Below is some data. Retype exactly the lines starting at the one with "is (554, 768)." and ending at the one with "has height=756, width=737.".

====== Records for the exercise

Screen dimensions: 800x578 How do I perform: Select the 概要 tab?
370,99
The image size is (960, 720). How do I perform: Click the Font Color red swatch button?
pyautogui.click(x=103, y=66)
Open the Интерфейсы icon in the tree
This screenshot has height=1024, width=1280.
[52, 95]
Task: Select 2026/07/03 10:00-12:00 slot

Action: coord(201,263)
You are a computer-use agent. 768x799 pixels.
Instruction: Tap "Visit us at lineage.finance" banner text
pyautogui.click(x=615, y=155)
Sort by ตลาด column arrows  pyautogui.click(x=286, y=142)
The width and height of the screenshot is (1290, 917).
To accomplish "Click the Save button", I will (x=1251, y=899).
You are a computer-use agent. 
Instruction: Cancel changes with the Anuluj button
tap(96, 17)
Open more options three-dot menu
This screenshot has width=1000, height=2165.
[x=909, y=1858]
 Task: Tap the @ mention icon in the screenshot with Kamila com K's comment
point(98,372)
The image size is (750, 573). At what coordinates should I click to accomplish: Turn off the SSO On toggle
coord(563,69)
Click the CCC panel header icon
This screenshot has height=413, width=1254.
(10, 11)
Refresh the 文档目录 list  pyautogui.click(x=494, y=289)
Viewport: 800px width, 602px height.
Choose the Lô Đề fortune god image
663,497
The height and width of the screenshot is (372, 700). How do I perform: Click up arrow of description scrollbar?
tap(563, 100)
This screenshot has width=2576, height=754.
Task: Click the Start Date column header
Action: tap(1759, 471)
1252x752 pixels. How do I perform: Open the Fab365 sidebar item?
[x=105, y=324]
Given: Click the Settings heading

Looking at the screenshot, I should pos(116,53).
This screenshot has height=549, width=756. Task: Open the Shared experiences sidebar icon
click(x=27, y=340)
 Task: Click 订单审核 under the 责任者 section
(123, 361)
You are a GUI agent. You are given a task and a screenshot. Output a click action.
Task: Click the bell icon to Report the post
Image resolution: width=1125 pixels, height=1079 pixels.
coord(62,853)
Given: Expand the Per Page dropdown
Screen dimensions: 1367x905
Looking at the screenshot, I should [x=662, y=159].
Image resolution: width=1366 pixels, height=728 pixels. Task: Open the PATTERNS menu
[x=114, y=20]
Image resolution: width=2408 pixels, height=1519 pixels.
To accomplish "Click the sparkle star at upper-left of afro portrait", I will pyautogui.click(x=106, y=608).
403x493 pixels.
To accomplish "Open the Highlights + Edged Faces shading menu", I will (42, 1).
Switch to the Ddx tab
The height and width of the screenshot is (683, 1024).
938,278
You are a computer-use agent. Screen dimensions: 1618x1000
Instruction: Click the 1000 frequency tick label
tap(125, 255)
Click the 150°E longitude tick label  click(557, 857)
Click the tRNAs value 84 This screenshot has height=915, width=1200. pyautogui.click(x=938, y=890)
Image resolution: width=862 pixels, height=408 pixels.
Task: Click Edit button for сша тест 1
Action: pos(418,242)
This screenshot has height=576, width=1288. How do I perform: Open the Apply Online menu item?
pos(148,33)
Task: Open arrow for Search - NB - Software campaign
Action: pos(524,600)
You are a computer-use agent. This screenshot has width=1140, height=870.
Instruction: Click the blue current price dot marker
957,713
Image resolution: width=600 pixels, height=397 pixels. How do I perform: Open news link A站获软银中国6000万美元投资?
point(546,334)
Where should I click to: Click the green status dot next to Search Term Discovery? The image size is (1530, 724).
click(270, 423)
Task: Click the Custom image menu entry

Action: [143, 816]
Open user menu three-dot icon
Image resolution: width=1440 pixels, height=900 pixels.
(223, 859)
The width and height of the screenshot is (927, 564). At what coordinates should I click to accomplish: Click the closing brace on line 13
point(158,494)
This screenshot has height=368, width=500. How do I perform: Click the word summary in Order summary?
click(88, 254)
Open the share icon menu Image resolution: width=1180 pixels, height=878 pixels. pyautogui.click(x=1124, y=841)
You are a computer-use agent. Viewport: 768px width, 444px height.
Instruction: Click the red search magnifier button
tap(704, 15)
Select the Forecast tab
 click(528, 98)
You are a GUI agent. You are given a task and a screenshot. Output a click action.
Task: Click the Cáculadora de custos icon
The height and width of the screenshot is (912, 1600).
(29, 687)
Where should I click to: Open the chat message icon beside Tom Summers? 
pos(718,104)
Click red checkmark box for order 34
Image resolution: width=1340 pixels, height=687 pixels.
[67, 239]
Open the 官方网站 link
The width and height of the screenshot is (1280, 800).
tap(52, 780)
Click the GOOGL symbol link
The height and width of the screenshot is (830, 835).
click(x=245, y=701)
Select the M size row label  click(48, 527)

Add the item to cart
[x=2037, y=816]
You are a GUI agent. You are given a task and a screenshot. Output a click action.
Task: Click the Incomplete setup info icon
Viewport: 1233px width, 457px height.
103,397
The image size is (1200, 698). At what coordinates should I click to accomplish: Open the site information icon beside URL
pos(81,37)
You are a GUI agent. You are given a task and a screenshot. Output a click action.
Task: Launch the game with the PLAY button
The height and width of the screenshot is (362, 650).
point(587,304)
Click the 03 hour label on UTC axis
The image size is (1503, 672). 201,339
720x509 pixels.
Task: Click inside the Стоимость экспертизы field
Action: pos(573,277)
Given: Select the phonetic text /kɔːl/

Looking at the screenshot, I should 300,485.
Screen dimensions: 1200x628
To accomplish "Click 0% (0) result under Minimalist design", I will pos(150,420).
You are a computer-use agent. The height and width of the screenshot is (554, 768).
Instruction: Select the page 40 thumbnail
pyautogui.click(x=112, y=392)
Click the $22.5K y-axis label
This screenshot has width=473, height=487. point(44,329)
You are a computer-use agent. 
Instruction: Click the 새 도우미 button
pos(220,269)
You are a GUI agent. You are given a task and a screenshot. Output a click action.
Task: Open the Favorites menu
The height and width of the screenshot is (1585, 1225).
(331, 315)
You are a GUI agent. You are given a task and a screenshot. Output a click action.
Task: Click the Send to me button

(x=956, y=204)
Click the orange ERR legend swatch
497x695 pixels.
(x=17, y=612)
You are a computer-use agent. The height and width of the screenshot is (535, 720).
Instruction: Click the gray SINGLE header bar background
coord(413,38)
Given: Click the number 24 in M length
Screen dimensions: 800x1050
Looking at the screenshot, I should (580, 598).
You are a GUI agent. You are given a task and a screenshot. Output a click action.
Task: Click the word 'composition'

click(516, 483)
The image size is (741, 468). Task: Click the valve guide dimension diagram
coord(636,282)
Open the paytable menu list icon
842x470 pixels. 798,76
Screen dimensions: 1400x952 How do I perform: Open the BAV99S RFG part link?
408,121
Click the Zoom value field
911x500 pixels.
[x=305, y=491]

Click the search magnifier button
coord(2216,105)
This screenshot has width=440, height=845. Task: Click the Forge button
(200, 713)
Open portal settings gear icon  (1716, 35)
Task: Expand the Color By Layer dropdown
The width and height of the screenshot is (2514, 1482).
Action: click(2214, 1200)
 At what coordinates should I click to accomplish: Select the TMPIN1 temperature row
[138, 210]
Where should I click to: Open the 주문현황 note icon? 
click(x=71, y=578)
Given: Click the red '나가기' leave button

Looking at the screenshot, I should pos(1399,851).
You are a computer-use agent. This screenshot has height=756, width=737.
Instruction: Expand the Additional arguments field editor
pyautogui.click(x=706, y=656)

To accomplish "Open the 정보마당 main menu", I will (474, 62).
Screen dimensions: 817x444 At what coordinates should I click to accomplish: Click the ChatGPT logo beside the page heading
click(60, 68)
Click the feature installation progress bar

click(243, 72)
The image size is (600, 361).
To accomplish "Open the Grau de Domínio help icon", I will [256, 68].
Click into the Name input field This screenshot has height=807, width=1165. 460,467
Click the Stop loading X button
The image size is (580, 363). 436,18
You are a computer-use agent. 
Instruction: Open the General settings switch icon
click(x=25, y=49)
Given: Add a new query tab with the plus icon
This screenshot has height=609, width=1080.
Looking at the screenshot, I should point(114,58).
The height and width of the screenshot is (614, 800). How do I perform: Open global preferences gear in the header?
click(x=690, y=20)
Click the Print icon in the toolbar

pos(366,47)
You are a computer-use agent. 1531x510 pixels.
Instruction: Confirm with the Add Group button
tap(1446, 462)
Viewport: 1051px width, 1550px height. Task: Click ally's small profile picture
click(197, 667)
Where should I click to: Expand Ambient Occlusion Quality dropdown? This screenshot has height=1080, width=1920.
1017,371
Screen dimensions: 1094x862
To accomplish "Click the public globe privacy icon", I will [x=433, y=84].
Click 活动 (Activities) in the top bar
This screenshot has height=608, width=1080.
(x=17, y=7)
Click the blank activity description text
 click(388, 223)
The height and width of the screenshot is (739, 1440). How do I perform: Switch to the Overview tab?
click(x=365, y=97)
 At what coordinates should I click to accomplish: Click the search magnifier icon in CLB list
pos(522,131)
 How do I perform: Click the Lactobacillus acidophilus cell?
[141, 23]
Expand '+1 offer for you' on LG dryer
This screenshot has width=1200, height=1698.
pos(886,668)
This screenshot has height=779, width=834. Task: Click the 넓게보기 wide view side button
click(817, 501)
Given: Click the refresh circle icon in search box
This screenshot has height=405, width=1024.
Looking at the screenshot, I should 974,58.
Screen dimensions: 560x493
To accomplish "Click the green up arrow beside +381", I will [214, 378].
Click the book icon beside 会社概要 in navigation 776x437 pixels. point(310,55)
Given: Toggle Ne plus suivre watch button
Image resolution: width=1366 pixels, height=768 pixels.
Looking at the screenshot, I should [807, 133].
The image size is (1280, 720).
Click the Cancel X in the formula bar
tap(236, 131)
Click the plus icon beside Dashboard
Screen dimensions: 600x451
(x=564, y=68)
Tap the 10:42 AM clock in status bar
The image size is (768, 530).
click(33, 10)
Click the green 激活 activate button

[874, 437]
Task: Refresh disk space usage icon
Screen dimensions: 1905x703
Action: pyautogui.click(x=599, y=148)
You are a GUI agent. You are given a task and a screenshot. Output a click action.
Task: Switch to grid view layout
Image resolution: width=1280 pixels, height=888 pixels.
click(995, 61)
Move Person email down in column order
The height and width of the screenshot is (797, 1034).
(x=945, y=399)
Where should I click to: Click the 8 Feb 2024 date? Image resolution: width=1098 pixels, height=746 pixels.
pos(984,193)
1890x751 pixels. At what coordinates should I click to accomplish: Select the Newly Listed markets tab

============

■ Reply
You are a computer-use agent. The height and width of the screenshot is (554, 768).
Instruction: Select the page 40 thumbnail
pyautogui.click(x=112, y=392)
Click the $22.5K y-axis label
This screenshot has width=473, height=487. point(44,329)
You are a computer-use agent. 
Instruction: Click the 새 도우미 button
pos(220,269)
You are a GUI agent. You are given a task and a screenshot. Output a click action.
Task: Open the Favorites menu
The height and width of the screenshot is (1585, 1225).
(331, 315)
You are a GUI agent. You are given a task and a screenshot. Output a click action.
Task: Click the Send to me button

(x=956, y=204)
Click the orange ERR legend swatch
497x695 pixels.
(x=17, y=612)
You are a computer-use agent. The height and width of the screenshot is (535, 720).
Instruction: Click the gray SINGLE header bar background
coord(413,38)
Given: Click the number 24 in M length
Screen dimensions: 800x1050
Looking at the screenshot, I should (580, 598).
You are a GUI agent. You are given a task and a screenshot. Output a click action.
Task: Click the word 'composition'

click(516, 483)
The image size is (741, 468). Task: Click the valve guide dimension diagram
coord(636,282)
Open the paytable menu list icon
842x470 pixels. 798,76
Screen dimensions: 1400x952 How do I perform: Open the BAV99S RFG part link?
408,121
Click the Zoom value field
911x500 pixels.
[x=305, y=491]

Click the search magnifier button
coord(2216,105)
This screenshot has width=440, height=845. Task: Click the Forge button
(200, 713)
Open portal settings gear icon  (1716, 35)
Task: Expand the Color By Layer dropdown
The width and height of the screenshot is (2514, 1482).
Action: click(2214, 1200)
 At what coordinates should I click to accomplish: Select the TMPIN1 temperature row
[138, 210]
Where should I click to: Open the 주문현황 note icon? 
click(x=71, y=578)
Given: Click the red '나가기' leave button

Looking at the screenshot, I should pos(1399,851).
You are a computer-use agent. This screenshot has height=756, width=737.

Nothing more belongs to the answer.